Should I mentione that we found the perfect location overlooking Lake Skadar for our base camp the previous night? In Montenegro, finding a desolate and incredibly scenic location might have been the easiest from all the countries we've been to on our way from Germany to Georgia.

Out of all the villages on the southern shore of Lake Skadar we vvisited that day, Donji Murići boasts the best location. And even then it is still not overrun. One may sit here on the empty beach and watch the world go by. An empty cafe on the beach stayed in my memory as the one that doesn't have half the dishes and drinks most cafés offer – like tea or coffee for instance – and from the stuff that's actually on the menu, another half happened to be unavailable. But the fish dish I spotted on other people's plates was gigantic.

lake skadar in montenegro
The lake is shallow here, and hence warm as a hot shower

The hills on the road from the lake to the Albanian border are overgrown with lush vegetation when I spotted a hiking trail by the road I would have loved to do some hiking. But we felt that pressure of having to go forward.

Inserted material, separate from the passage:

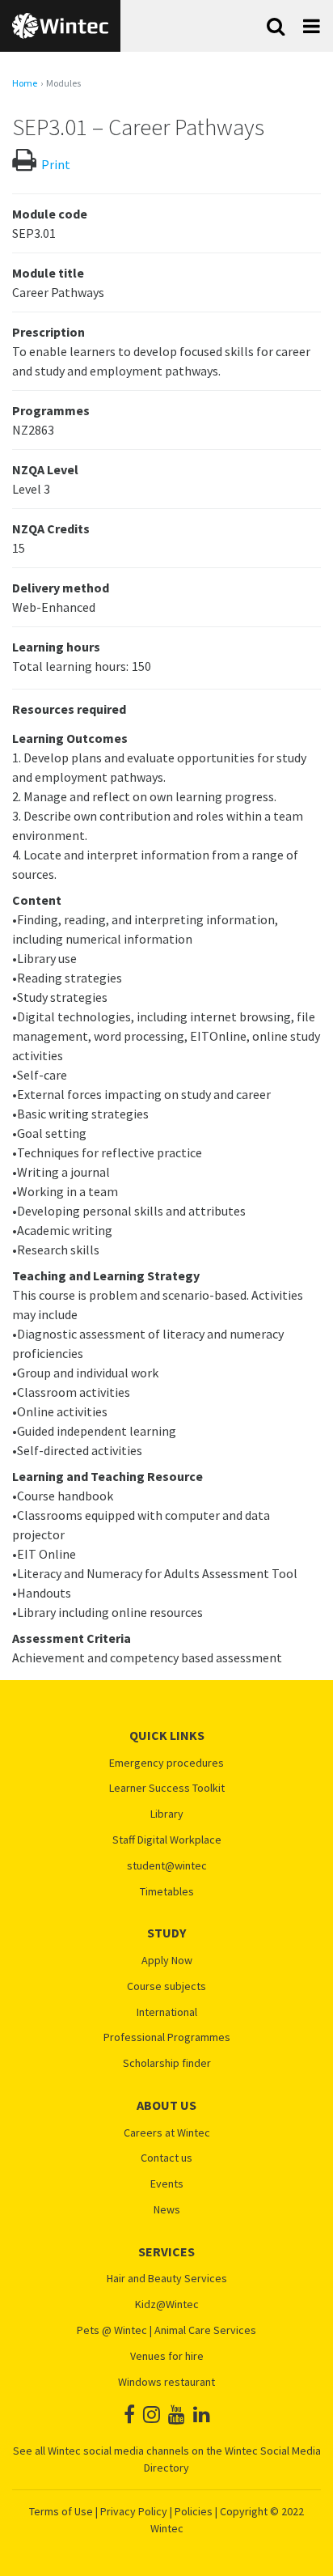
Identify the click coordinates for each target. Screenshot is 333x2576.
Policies (194, 2511)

Then we crossed Albania within approx. 5 hours without really stopping anywhere. Having consulted our Lonely Planet, TripAdvisor, navigator data and Google maps we had the following picture of Albania's sights:

The best beaches in the country are in the South (according to the Lonely Planet), but they are full of umbrellas and people (according to the internet).

The North is supposed to have some authentic villages accessible only by 4x4 (yeah!) – but in order to get there, we would have to invest at least an extra 6 hours into driving. I wish we had done it, but we were so short on time! Taking into account that the way to the southern beaches would also mean some extra 6 hours without any guarantee of finding something nice, we just went straight to Macedonia. So all my memories of Albania are just the memories of its highways: Every 5 meters there is a car wash and every second car in Albania is a Mercedes! That makes Albania the country of sparkling clean Mercedes. We got a glimpse of Tirana while changing highways – there is no lack of cafés, traffic jams and rough drivers there.

Dear reader, have you been to Albania? How was it? Was skipping Albanian beaches a terrible desicion? What have we missed?

We crossed into Macedonia pretty late in the evening but we got lucky and found yet another great place to stay for the night. After the Macedonian border, we had turned to one of the smaller roads leading uphill away from Lake Ohrid. We passed a lovely village and finally stopped on a meadow with some beehives. Even though it was already late we spotted locals driving around again – they were in a tiny, old Fiat 500 loaded up with six people – they parked next to our Gnu. It was time for a welcome drink of Slivovica!